What is needed:
Would you transcribe exactly the lines from the beginning of the records below through the line with "This screenshot has height=1270, width=952.", both included, omitting the pictures?

Source information:
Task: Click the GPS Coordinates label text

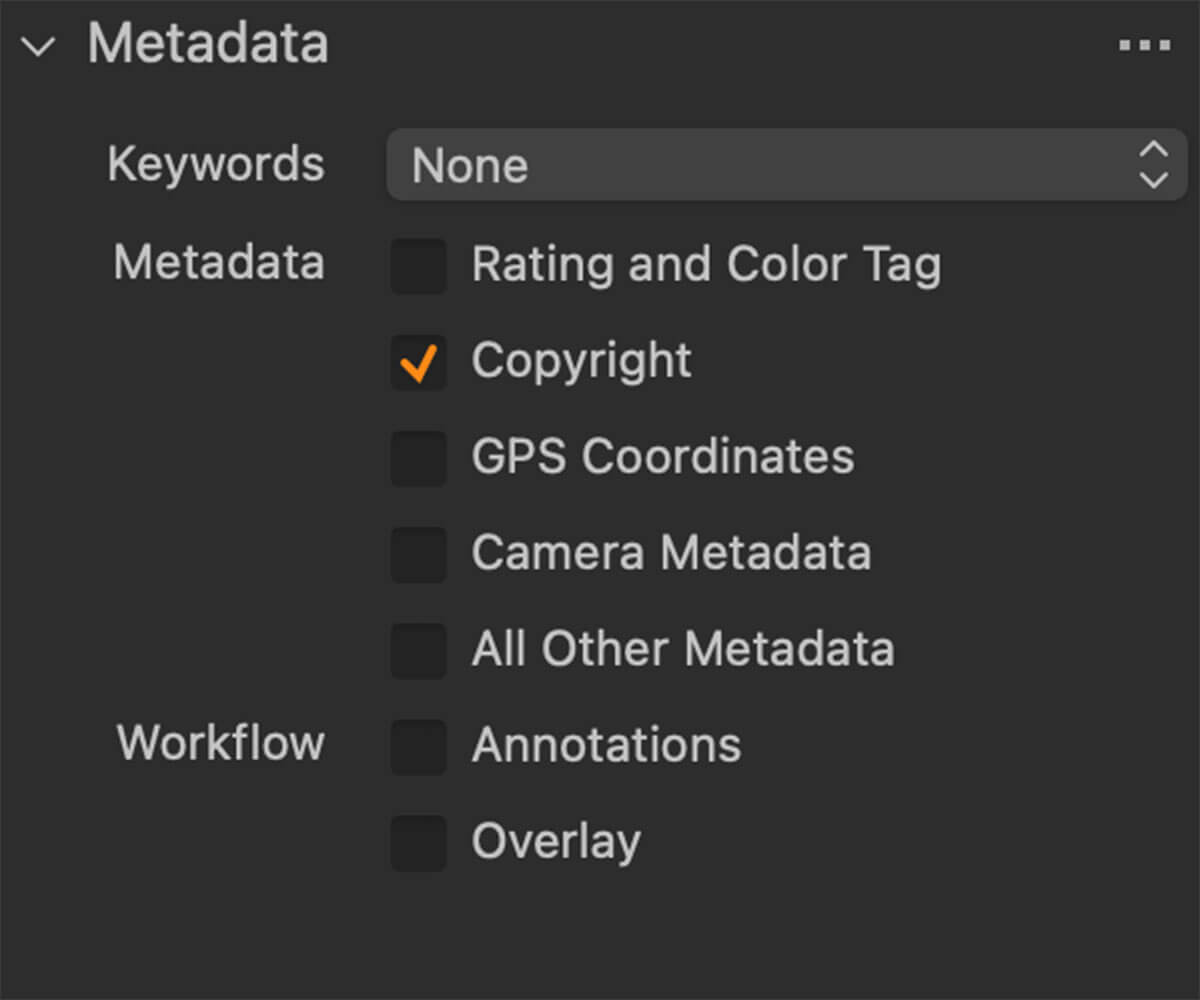Action: click(x=663, y=458)
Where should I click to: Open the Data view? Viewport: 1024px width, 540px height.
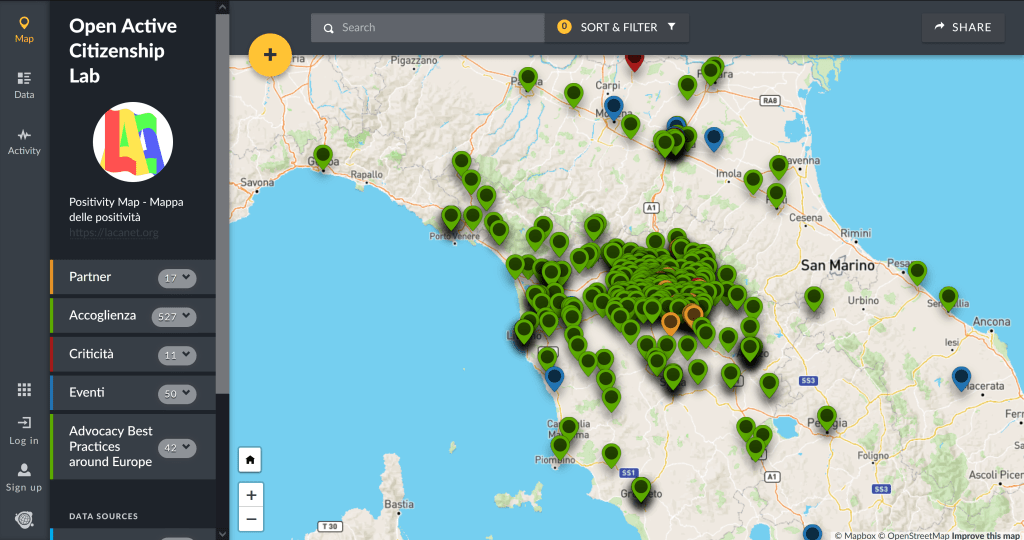click(24, 84)
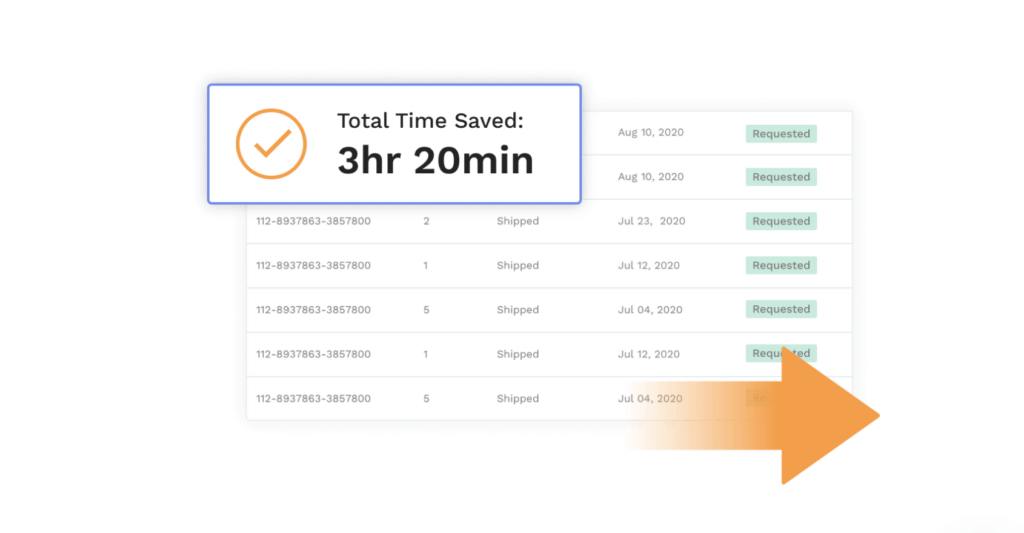Select the topmost Aug 10, 2020 date
The image size is (1024, 533).
tap(651, 133)
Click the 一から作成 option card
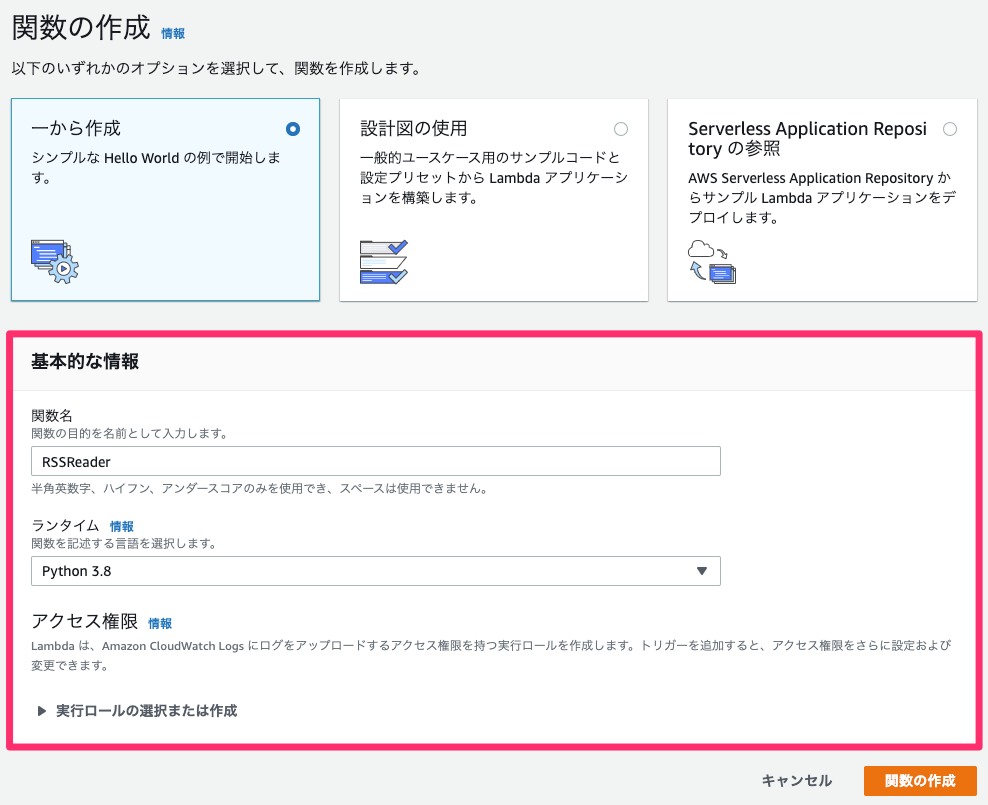This screenshot has height=805, width=988. 165,200
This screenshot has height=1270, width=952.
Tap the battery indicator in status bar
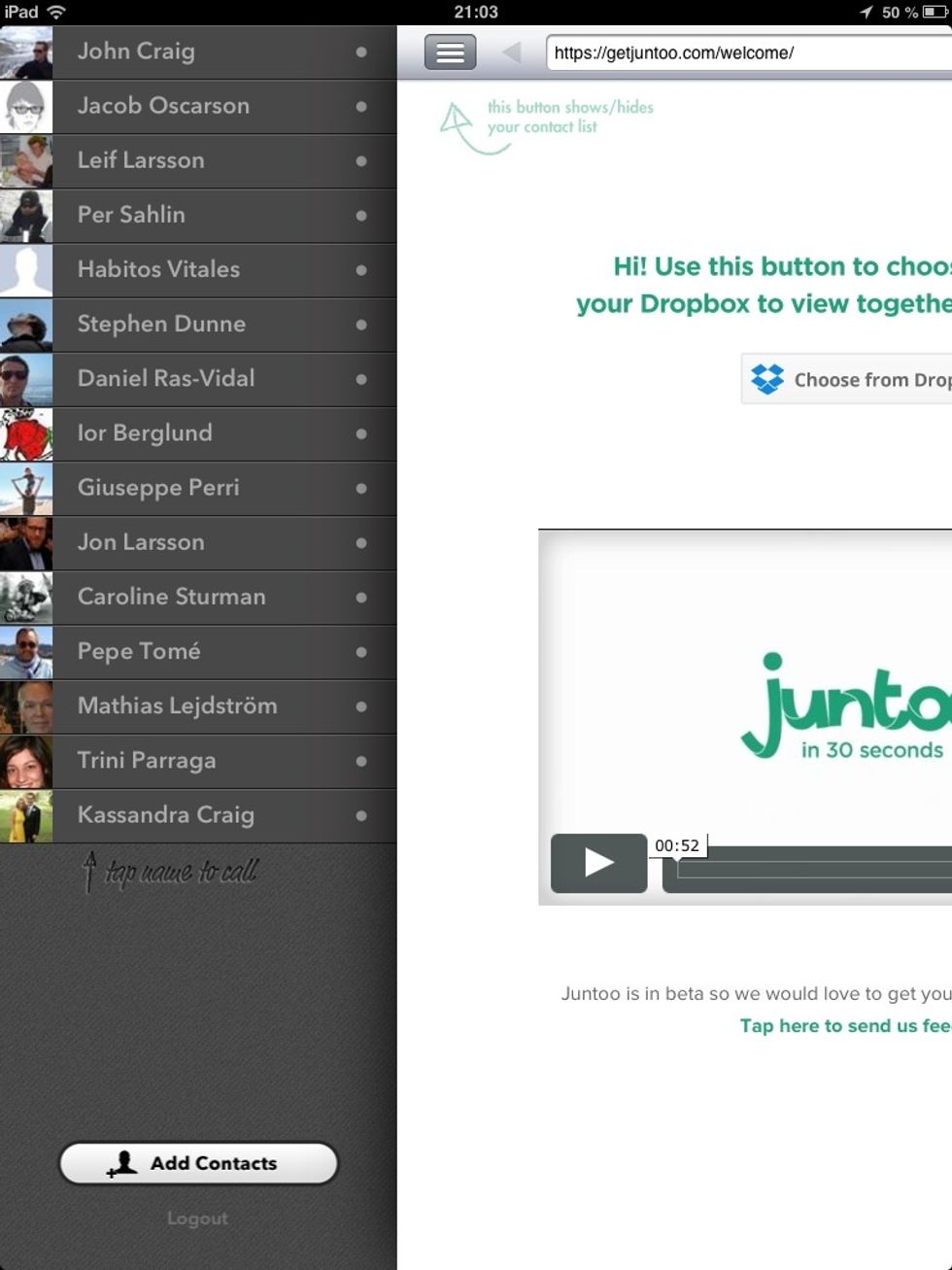(x=934, y=12)
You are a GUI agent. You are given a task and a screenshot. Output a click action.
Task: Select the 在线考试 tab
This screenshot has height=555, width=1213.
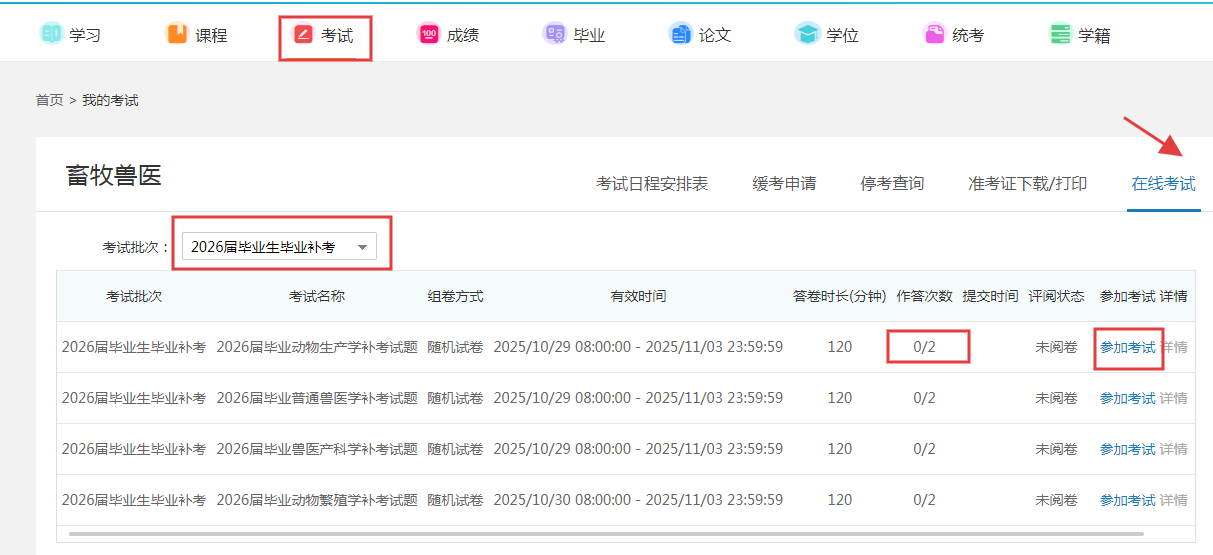pyautogui.click(x=1163, y=184)
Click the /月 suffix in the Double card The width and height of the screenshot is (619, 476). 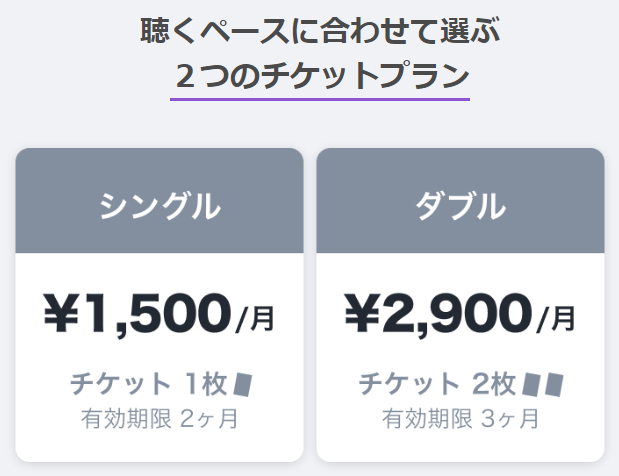(556, 320)
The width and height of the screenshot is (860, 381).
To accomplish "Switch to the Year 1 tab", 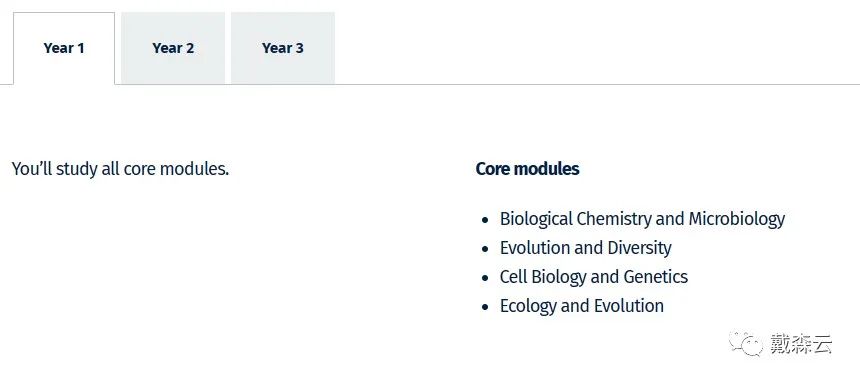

Solution:
Task: Click the GPS Coordinates label text

Action: click(x=663, y=458)
Where should I click to: Open the Data view? Viewport: 1024px width, 540px height.
click(24, 84)
Select the topmost Aug 10, 2020 date
The image size is (1024, 533).
tap(651, 133)
Click the 一から作成 option card
This screenshot has height=805, width=988. 165,200
This screenshot has height=1270, width=952.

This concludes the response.